Politisch müsste die Lage ausgezeichnet sein. "Die CDU befürwortet nach wie vor die Erlasse, es lohnt sich nicht, die zu fragen", sagt Hornung. Aber die regiere ja auch nicht, sondern Grüne und SPD, viele von ihnen selbst Opfer der Erlasse. Hier etwas in Bewegung zu bringen, müsste doch ein Leichtes sein, dachten die Erlass-Opfer und schrieben Briefe. Von wegen. Erst jetzt, am Freitag, laden erstmals Vertreter der Regierungsfraktionen zu einem "Runden Tisch" ein.

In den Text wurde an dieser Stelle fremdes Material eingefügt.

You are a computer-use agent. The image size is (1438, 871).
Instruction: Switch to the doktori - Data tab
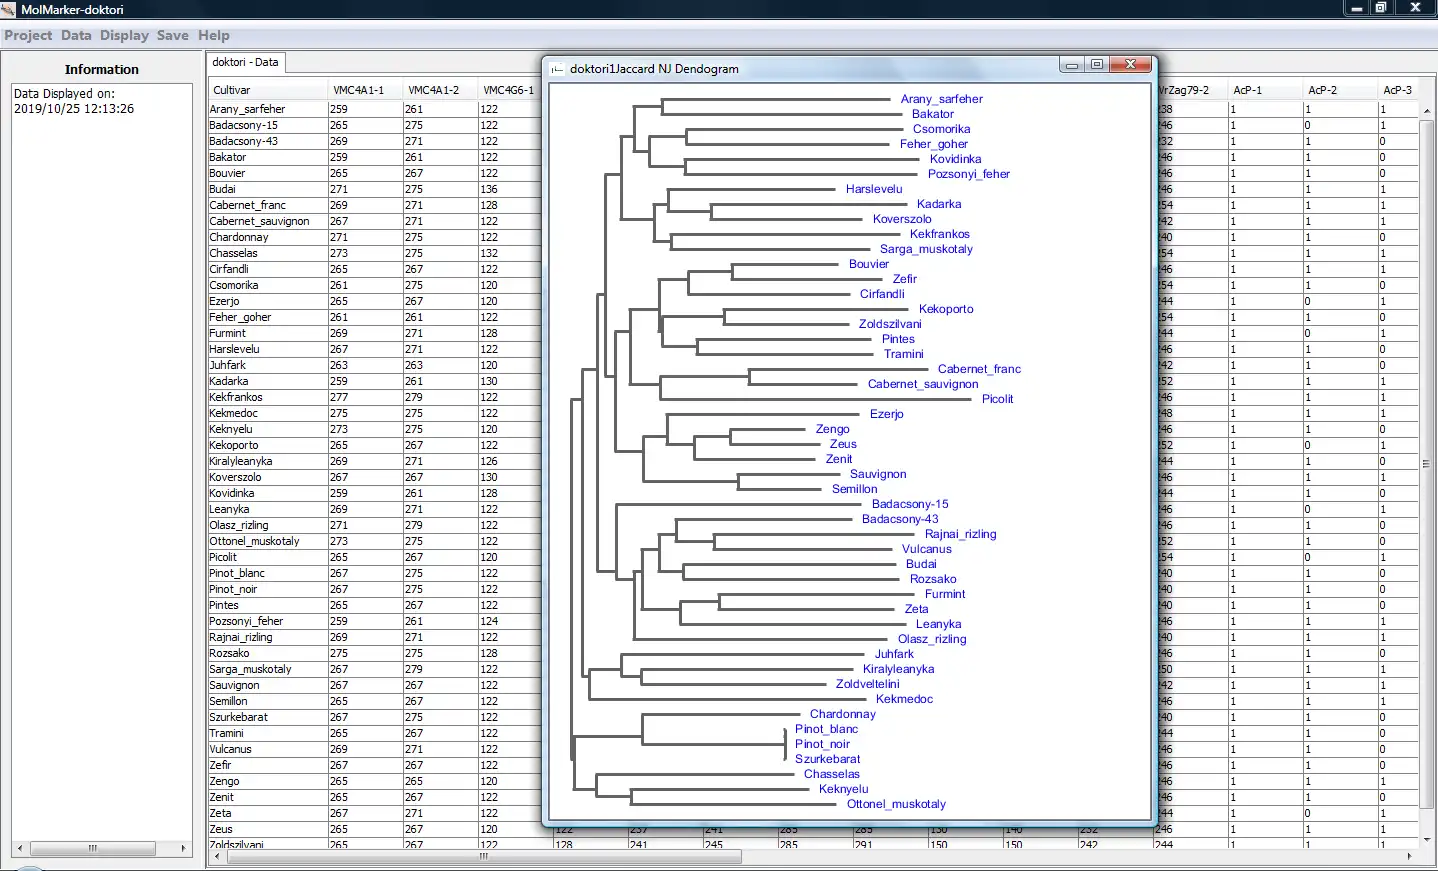click(x=246, y=62)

"Es hat ganz sicher zu lange gedauert", entschuldigt sich Uli Sckerl, parlamentarischer Geschäftsführer der Grünen-Fraktion und Initiator des Treffens. Doch was jetzt geschehe, sei "definitiv keine Alibi-Veranstaltung". Die Koalition wolle sich die Fälle genau anschauen. Am Ende solle eine wissenschaftliche Aufarbeitung stehen, so Sckerl, möglicherweise auch eine politische Erklärung. "Den Anstoß wollen wir in dieser Legislatur auf jeden Fall noch geben. Das haben andere Länder ja auch geschafft", bezieht er sich auf Bremen und Niedersachsen. Ganz sicher gebe es keine "Scheu", sich dem Thema zuzuwenden.
Genau das vermutet aber die Initiative und sieht auch die Rolle des Ministerpräsidenten Winfried Kretschmann (Grüne) kritisch. Bekanntermaßen aktiv für verschiedene kommunistische Hochschulgruppen, drohte auch dem angehenden Biologie-Lehrer 1975 das Berufsverbot. Tatsächlich gelangte er erst über den Umweg einer "Kosmetik-Schule" in den Staatsdienst, doch eine beeindruckende Solidaritätswelle mit ihm lässt sich heute mit Flugblättern und Plakaten belegen. Großer Fürsprecher der Rehabilitierung ist der Ministerpräsident darum aber nicht. Man könnte fast meinen: im Gegenteil. Kritisch betrachtet Kretschmann inzwischen seinen damaligen "Tunnelblick", zieht Sekten-Vergleiche. "Das war einer meiner großen politischen Irrtümer", sagte er in einem Interview.
Initiativen-Sprecher Klaus Lipps verwahrt sich "ganz entschieden" dagegen, dass Kretschmann seinen privaten Anschauungswandel zum Maßstab der Aufarbeitung mache. Das sei schon die Argumentation der CDU "kurz nach Filbinger" gewesen. "Das hätten sie gerne gehabt: Was irgendwelche Sekten vorgeblich vertraten als Rechtfertigung für flächendeckende Bespitzelung und Berufsverbote gegen Demokraten", wettert er. "Rehabilitierung derer, die aufrecht geblieben sind und Nachteile auf sich nehmen mussten", fordert er vehement. Man steht gerade erst am Anfang.